Matt Neuburg 8 April 2002

Two Bytes of the Cherry: Unicode and Mac OS X, Part 2

In the first part of this article, I introduced you to Unicode, a grand unification scheme whereby every character in every writing system would be represented by a unique value, up to a potential one million distinct characters and symbols. Mac OS X has Unicode built in. In this concluding part of the article, we’ll look for it.

<https://tidbits.com/getbits.acgi?tbart=06774>

Forced Entry — To prove to yourself that Unicode is present on your computer, you can type some of its characters. Now, clearly you won’t be able to do this in the ordinary way, since the keyboard keys alone, even including the Option and Shift modifiers, can’t differentiate even 256 characters. Thus there has to be what’s called an "input method." Here’s a simple one: open the International preferences pane of Mac OS X’s System Preferences, go to the Keyboard Menu tab, and enable the Unicode Hex Input checkbox. Afterwards, a keyboard menu will appear in your menu bar (on my machine this looks, by default, like an American flag).

Now we’re ready to type. Launch TextEdit from your Applications folder. From the keyboard menu, choose Unicode Hex Input. Now hold down the Option key and type (without quotes or spaces) "042E 0440 0438". You’ll see the Russian name "Yuri" written as three Cyrillic characters. The values you typed were the Unicode hexadecimal (base-16) numeric codes for these characters.

<http://www.unicode.org/charts/PDF/U0400.pdf>

Observe that if you now select "Yuri" and change the font, it still reads correctly. Is this because every font in Mac OS X includes Cyrillic letters? No! It’s because, if the characters to be displayed aren’t present in the font you designate, Mac OS X automatically hunts through your installed fonts to find any font that includes them, and uses that instead. That’s important, because a font containing all Unicode characters would be huge, not to mention a lot of work to create. This way, font manufacturers can specialize, and each font can contribute just a subset of the Unicode repertoire.

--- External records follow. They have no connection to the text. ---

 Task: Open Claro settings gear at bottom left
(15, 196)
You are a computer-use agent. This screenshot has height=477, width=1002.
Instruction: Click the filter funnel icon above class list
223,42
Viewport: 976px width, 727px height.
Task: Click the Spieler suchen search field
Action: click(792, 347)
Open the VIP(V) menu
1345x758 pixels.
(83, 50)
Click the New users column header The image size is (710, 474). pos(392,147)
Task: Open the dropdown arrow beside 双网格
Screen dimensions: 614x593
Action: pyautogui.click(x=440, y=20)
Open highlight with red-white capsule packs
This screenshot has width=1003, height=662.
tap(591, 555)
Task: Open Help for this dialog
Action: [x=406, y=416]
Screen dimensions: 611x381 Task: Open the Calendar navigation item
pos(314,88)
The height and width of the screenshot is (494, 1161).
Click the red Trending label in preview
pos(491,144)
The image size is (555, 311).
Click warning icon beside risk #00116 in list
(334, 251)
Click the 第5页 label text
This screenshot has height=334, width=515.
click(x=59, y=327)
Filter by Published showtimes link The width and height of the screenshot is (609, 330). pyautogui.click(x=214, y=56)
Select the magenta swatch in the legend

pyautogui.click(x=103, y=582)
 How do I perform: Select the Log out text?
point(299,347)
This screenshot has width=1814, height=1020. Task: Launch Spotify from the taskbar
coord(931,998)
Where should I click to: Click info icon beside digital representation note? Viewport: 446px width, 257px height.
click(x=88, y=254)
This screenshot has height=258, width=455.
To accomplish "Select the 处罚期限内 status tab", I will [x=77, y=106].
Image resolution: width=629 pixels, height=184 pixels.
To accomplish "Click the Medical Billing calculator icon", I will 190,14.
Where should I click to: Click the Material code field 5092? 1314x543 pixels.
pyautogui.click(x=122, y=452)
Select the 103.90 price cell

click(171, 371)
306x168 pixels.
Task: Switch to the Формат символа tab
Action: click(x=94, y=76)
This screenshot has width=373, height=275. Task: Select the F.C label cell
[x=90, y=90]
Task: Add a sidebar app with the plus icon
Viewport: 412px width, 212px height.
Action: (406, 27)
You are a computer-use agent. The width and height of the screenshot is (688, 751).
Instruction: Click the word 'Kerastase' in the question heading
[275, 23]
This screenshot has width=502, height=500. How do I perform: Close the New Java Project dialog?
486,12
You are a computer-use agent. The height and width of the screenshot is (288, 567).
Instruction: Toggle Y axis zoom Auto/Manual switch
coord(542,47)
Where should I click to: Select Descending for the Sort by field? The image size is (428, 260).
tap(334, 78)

Now, Unicode Hex Input, though it can generate any Unicode character if you happen to know its hex code, is obviously impractical. In real life, there needs to be a better way of typing characters. One way is through keyboard mappings. A keyboard mapping is the relationship between the key you type and the character code you generate. Normally, of course, every key generates a character from the ASCII range of characters. But consider the Symbol font. In Mac OS 9, the Symbol font was just an alternative set of characters superimposed on the ASCII range. In Mac OS X, though, Symbol characters are Unicode characters; they aren’t in the ASCII range at all. So to type using the Symbol font, you must use a different keyboard mapping: you type in the ordinary way, but your keystrokes generate different keycodes than they normally would, so you reach the area of the Unicode repertoire where the Symbol characters are.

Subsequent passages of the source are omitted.